A. Counts I — IV — Minimum Wage Counts

The parties agree that the four minimum wage counts (Counts I to IV) are all analyzed under the FLSA standard. FLSA allows employers to pay tipped employees a reduced minimum wage. 29 U.S.C. § 203(m). The difference between the standard minimum wage and the reduced minimum wage paid to a tipped employee is known as the "tip credit." To receive the tip credit the employee must retain all the tips. In addition, under current law (as of March 23, 2018), an employer is prohibited from retaining any portion of an employee's tips regardless of whether the employer takes a tip credit. 29 U.S.C. § 203(m).

Luna does not dispute that the hourly wage he received from his employer was equal to or greater than the tipped employee minimum hourly wage required by FLSA. In addition to his hourly wage, Luna received tips from the customers he served. Under the Benchmark's tip-out system (and presumably under each of the Co-Defendants tip-out system), Luna declared his tips in the Benchmark point-of-sale system at the end of his shift daily. He received and took home all tips that he declared. He does not dispute that he received all the tip income that he declared on the point-of-sale system.

Luna's dispute is that the pay stubs he received from his employer, upon which his W-2 is based, stated that he received more tip income than he reported on the Benchmark point-of-sale system, which formed the basis of the total tip income he received from his employer. For example, for the pay period of March 22 to April 4, 2017, Luna reported receiving $2,437.00 in tips, but his pay stub reported that he received $2,850.00 in tips. In his Complaint he alleged that he received all the tips that he declared and does not know why the pay stub report is higher than what he claimed and what he was paid. As Luna explains it, either the servers were not given all their bestowed tips or servers' paystubs overstated their cash tips, thus shifting a portion of the employer's tax burden onto the employee.

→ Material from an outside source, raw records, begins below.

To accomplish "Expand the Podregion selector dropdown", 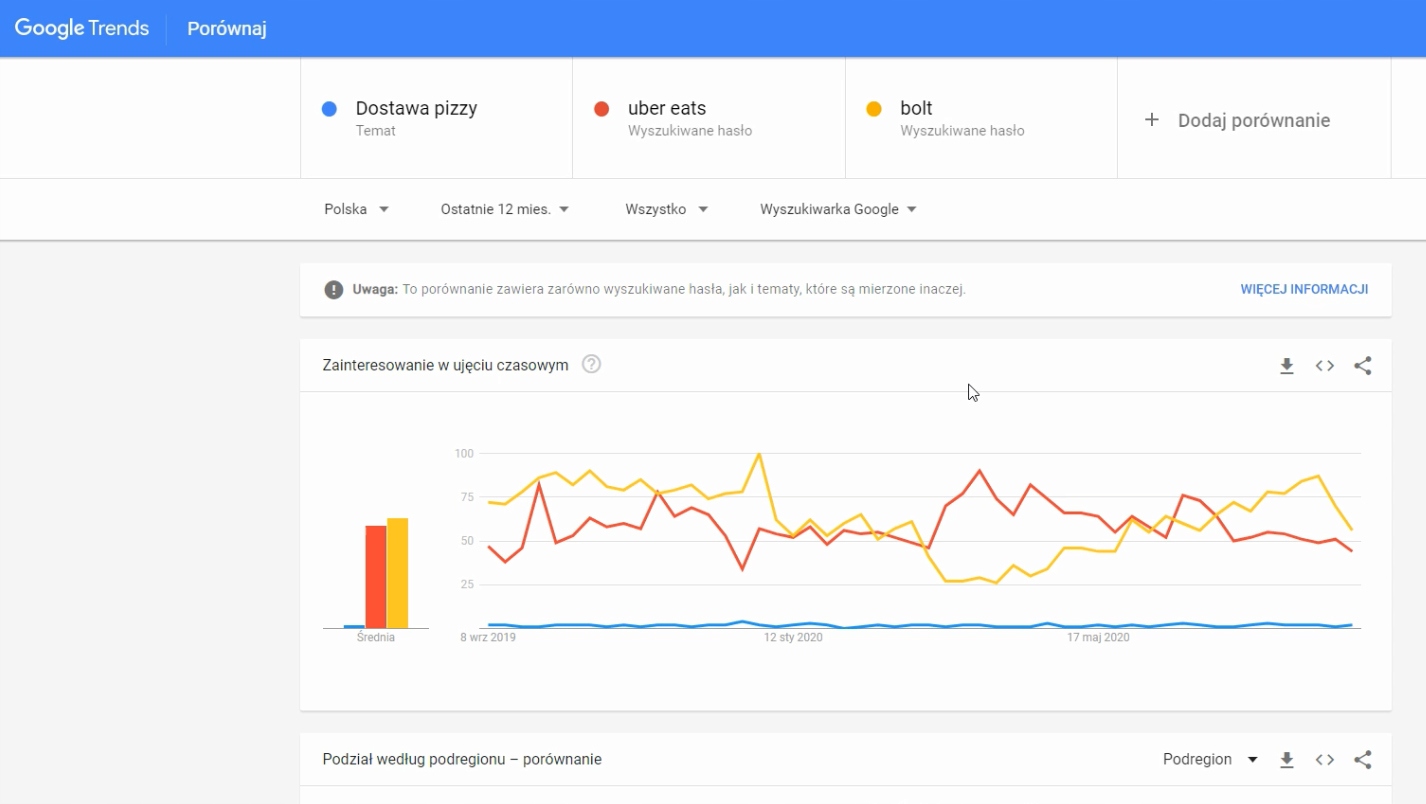I will coord(1210,759).
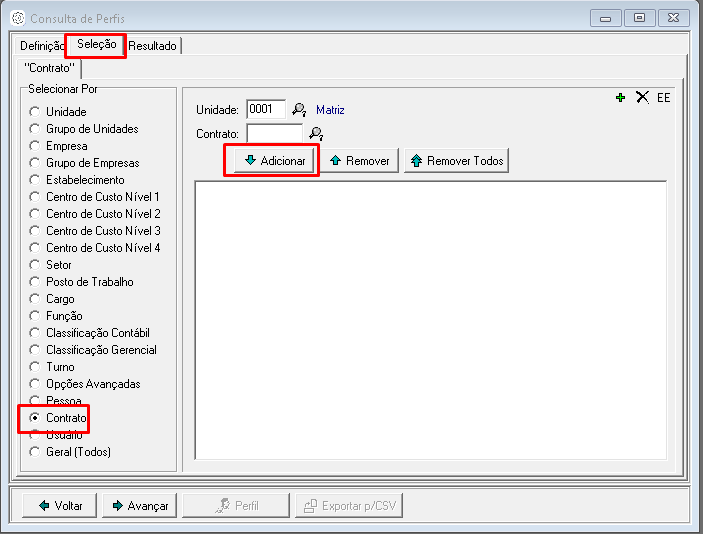The height and width of the screenshot is (534, 703).
Task: Select Centro de Custo Nível 1 option
Action: pyautogui.click(x=35, y=197)
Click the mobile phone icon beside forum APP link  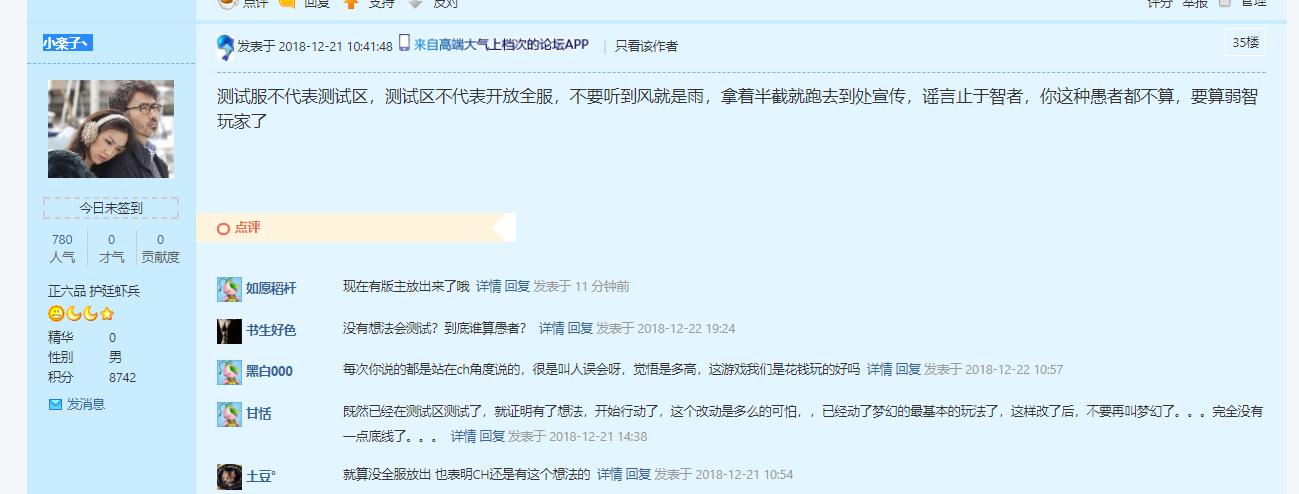[404, 43]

Benchmark argues, first, that the Complaint should be dismissed because Counts I through IV rely upon Plaintiff's theory that he did not receive all the tip income he was entitled to, while the remaining Counts rely on the theory that Defendant, by over stating Luna's tip income, increased his tax liability while decreasing Benchmark's by increasing its deduction for the cost of employees' salaries. Luna responds that FED. R. CIV. P. RULE 8(d) permits parties to plead different theories of a defendant's wrongdoing. Benchmark argues that Rule 8(d) allows alternative theories but not when the separate theories rely on inconsistent facts, citing the allegation that Luna received more tip income than he was paid (Counts I through IV) and that he did not receive more tip income than he was paid (the balance of the Complaint).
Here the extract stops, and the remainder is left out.